▸ **Passage provided**
The book begins with child Courtney. She goes to boarding school, receives a rejection letter from the Mickey Mouse Club and writes in big, bubbly font. Soon, she’s off to reform school, a smart, lonely and insecure adolescent. With the inclusion of stubs from the juvenile court system, reviews of her behavior, lists of the places she stayed, it’s almost like Love’s proving to her audience that her life really was jacked up. Her beginnings are almost a cliché of a rock star’s life, but they paint a semi-lucid picture of how this process turned Love into a person who needed mass love, someone who set out to be famous—and achieved it.

That, right there, is the most fascinating thing about this self-created archetype. Courtney Love decided to become famous, almost needed fame as a substitute parent or lover, and somehow, she did it. Imagining all the people out there who’ve made the same decision but didn’t find their way to the international spotlight, that hunger becomes the under-the-skin lynchpin of her persona. What is it about Love?

In her diary, she’s often naked in every sense of the word, discussing things you wouldn’t likely hear other stars touch—her nose job, the last time she made love Kurt Cobain, the "female castration" she experienced marrying a rock star. Photos of Kurt and Frances are similarly rewarding. She’s not a dumb lady, and when she decides to really get into the dirt of her life, she’s at her poignant best.

But for someone who prides herself on her unabashed nudity, there’s obviously a lot she’s left out. The rest of it—the unreadable poetry, the magazine spreads, photo after famous photo—at the end of the book seem to say, after all that, this is the finished product. This thin, tortured thing with her nice nose and acceptable proportions, this is the hardened, fully baked cookie.

▸ **Extracted data**
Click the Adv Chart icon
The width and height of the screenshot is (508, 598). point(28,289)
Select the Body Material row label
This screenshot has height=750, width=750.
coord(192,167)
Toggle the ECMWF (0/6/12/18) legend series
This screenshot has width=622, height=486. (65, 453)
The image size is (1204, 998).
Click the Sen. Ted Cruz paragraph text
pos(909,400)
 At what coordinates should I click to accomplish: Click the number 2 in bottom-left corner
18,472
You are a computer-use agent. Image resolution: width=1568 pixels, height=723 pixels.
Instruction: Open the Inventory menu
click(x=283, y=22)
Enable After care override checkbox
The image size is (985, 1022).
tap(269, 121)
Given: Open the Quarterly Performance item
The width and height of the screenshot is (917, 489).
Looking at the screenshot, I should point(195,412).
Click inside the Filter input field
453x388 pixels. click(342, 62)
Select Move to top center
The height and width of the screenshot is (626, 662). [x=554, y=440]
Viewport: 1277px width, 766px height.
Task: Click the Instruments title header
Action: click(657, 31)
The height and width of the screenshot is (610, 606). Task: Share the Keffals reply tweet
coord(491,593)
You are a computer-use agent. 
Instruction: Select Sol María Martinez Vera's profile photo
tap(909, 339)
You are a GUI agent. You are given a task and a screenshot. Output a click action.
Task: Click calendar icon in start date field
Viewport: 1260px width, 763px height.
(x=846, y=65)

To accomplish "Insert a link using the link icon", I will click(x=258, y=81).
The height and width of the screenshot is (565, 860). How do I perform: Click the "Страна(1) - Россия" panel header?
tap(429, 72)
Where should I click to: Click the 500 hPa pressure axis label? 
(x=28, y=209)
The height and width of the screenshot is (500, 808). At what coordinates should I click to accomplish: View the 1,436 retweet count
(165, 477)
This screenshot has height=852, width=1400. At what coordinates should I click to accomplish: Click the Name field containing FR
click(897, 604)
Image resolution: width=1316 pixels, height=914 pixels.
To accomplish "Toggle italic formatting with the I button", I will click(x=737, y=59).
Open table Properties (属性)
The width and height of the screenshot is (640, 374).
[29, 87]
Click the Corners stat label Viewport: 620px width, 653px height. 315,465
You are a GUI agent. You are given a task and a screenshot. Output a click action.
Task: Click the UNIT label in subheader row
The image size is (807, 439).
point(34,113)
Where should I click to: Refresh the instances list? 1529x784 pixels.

▸ **Work task 1**
Repeat the part of the Courtney Love review from "But for someone" to "fully baked cookie." word for word.
▸ **Work task 2**
Decide whether each statement agrees with the Courtney Love review. Answer yes or no and quote the words from the review that settle it.
(a) As a child, Love got a rejection letter from the Mickey Mouse Club.
(b) The review calls Love a dumb lady.
(c) Love's diary leaves out her nose job.
The entries are not needed for anything here.

▸ **Response 1**
But for someone who prides herself on her unabashed nudity, there’s obviously a lot she’s left out. The rest of it—the unreadable poetry, the magazine spreads, photo after famous photo—at the end of the book seem to say, after all that, this is the finished product. This thin, tortured thing with her nice nose and acceptable proportions, this is the hardened, fully baked cookie.

▸ **Response 2**
(a) Yes: "receives a rejection letter from the Mickey Mouse Club"
(b) No: "She’s not a dumb lady"
(c) No: "discussing things you wouldn’t likely hear other stars touch—her nose job"